You can reach the logical step that ESPN concocted “the branding issue” as an escape route to pull out of the film. And let’s for a minute believe that branding was indeed the real motivation here. What a colossal mistake coming to that decision so late in such an important game.

Yes, ESPN can spin all its wants, and it will. This so-called “branding issue” will result in the perception that the network has compromised its journalistic integrity in the name of avoiding a fracture in its relationship with the NFL.

I’m sure this is not a good day for the many fine journalists who work at ESPN.

 

 

 

 

Noble mission: Props to Jason Whitlock for new ESPN site that will provide opportunities to African-American sportswriters

Finally caught up with Bill Simmons’ podcast with Jason Whitlock last week. Aside from the incredible reversal in Whitlock’s view of ESPN (Disney park theme music should have been included in this love fest), the reports of what he will be doing have been underplayed.

Whitlock actually is embarking on a noble mission. He will be assisting in the launch and will be the featured columnist in a new ESPN website that will be aimed at minority sports fans.  He referred to the site as “a Black Grantland,” which generated some headlines. But there’s more at play here.

“I want to try to engage all sports fans, particularly minority sports fans, in a conversation about sports,” Whitlock said in the podcast.

Now here’s the kicker: the site will be looking to hire and develop young African-American sportswriters. It’s hardly news that the profession has a dramatic shortage there.

Evan F. Moore wrote a compelling piece about the issue this week at ChicagoSide:

(When) I go to media events around town, I can’t help but notice that I am one of the few African-Americans I see. For example, I went to the media reception at the Cubs Convention earlier this year, and the only African-Americans I saw in attendance were myself and WCIU’s Kenny McReynolds. A couple of months later, I went to a similar media reception for Sox Fest. Laurence Holmes, Micheal Mayden, Ryan Baker and yours truly were the only black media professionals I came across.

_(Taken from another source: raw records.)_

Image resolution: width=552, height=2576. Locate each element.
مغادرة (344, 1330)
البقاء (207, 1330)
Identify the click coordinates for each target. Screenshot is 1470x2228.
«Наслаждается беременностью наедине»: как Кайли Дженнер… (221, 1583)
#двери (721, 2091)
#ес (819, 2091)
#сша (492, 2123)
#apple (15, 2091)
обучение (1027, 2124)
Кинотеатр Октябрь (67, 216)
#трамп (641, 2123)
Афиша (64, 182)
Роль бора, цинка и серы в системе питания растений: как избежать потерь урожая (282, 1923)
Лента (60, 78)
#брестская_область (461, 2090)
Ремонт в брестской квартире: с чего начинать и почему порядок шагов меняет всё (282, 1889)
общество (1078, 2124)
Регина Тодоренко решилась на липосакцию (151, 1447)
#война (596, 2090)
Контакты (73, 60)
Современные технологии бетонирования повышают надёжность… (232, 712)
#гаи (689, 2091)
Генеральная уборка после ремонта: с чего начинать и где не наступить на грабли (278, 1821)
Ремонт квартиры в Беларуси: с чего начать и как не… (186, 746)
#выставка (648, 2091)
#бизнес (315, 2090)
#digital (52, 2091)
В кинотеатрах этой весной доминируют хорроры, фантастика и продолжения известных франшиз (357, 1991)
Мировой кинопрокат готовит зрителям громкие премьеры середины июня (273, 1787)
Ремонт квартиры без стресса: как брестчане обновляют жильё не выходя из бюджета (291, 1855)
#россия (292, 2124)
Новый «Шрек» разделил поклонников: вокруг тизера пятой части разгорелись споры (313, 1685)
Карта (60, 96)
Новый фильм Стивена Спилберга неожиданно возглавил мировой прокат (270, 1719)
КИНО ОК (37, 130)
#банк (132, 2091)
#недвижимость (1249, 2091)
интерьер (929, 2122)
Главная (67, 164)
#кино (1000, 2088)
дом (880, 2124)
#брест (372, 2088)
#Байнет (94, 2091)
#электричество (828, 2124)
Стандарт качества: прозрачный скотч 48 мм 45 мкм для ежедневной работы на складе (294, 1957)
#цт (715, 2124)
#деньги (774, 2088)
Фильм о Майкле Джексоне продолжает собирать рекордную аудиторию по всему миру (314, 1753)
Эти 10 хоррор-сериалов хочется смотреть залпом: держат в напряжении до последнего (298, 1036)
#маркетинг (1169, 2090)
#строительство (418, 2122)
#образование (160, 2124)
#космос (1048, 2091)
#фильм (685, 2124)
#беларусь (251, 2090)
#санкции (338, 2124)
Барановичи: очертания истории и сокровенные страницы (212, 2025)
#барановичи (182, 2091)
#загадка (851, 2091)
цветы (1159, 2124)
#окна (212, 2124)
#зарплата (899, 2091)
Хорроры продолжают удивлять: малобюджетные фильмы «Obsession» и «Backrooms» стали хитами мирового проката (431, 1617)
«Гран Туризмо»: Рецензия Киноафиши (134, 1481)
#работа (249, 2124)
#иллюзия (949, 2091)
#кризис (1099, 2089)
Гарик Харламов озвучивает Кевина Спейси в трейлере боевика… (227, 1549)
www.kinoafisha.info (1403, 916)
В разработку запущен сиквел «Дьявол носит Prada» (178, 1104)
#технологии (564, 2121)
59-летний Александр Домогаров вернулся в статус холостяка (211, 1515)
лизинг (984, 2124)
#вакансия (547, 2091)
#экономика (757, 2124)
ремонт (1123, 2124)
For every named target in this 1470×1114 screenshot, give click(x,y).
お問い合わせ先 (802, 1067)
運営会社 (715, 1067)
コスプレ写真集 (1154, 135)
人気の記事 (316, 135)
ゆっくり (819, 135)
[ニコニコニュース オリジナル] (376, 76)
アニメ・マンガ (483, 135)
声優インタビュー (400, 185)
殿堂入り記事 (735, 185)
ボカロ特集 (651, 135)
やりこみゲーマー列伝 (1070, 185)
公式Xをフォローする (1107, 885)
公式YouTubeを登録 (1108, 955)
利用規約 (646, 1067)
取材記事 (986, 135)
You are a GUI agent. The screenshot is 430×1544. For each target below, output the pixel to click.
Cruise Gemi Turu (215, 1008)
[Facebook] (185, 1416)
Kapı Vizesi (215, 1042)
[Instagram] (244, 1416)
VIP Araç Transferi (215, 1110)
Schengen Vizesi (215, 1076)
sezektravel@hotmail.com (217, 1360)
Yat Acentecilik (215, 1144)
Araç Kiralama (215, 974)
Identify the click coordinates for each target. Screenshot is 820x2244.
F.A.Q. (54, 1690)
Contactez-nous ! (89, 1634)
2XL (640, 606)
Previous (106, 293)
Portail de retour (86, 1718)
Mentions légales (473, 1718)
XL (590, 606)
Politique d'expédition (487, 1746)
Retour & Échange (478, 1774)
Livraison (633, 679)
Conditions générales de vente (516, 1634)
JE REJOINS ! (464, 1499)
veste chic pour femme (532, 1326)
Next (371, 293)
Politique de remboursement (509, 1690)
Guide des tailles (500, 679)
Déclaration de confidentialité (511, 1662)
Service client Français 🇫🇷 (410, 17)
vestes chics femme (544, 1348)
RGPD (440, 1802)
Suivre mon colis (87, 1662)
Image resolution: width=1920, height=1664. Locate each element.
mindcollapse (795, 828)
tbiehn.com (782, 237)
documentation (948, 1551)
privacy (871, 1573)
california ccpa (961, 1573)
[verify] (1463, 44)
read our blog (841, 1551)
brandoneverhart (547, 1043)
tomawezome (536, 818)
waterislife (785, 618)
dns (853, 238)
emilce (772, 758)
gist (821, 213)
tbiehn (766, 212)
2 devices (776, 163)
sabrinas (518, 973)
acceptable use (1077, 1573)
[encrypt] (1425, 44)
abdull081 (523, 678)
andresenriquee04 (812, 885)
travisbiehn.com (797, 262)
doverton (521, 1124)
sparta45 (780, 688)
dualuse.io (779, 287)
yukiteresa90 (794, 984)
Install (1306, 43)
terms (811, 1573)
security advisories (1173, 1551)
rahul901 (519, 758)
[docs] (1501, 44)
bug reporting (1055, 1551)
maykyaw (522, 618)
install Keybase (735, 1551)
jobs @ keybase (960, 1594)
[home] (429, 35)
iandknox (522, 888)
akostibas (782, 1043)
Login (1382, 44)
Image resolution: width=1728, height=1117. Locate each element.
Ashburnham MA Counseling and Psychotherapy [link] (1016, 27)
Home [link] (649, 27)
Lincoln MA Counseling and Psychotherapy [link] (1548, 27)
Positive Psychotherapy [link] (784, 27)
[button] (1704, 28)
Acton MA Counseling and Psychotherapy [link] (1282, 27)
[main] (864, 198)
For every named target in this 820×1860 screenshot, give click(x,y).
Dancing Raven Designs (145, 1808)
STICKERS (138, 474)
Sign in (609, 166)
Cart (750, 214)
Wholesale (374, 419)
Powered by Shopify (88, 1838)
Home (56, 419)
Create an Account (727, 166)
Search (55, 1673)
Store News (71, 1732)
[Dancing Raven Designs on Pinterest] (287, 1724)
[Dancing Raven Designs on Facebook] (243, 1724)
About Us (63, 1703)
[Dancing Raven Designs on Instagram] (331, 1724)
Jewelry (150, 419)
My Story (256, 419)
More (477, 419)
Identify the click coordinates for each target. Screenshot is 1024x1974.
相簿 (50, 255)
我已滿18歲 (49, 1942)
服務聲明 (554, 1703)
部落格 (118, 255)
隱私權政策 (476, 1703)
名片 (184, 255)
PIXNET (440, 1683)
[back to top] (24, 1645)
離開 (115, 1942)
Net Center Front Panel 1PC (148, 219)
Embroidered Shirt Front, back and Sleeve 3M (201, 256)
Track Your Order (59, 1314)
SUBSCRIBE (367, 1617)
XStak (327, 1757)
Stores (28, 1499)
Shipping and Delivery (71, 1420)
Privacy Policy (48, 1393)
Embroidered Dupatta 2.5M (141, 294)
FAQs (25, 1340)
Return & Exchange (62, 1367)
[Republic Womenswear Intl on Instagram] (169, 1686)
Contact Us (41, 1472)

I’ve always wondered why there was such as discrepancy between the number of black sportswriters and the number of black athletes. Even though two other African-Americans have contributed to ChicagoSide in the past, I’m the only one who contributes on a regular basis. Come to think of it, I’m one of the few African-American sportswriters at the other websites where I write. I don’t blame the publications, It’s just something I notice. I appreciate those sites for allowing me to add my own ingredients to the mix.

During the podcast, Whitlock talks about the impact Ralph Wiley had on his career as a mentor. Now he wants to do the same for other upcoming African-American journalists.

“I think there are talented, young African-American journalists out there,” Whitlock said. “I just don’t think they have been mentored properly. That falls on people like me, who have had some success, to take it upon ourselves to do that. At the end of the day, we can do better. I hope this website will change some of that.”

ESPN president John Skipper addressed the new site during media day in Bristol Wednesday.

“We have lots and lots of African-American talent at ESPN.com, but we don’t have a place where it’s an African-American-themed, or centric, site, where that conversation can take place…We’re going to do a talent search. We’re going to do what espnW did in identifying female reporters. Jason is going to help us look for new, young African-American sportswriters.”

I have had some issues with Whitlock, and we even had a Twitter spat earlier this year. So he likely will be surprised to see some praise coming from me.

However, any initiative that looks to provide opportunities and help diversify press boxes and newsrooms ranks high with me, and I’m sure others in the profession.

Skipper said the site still is in the planning stages. He added, “It won’t be titled ‘The Black Grantland.'”

How about “Wiley?” Sounds good to me.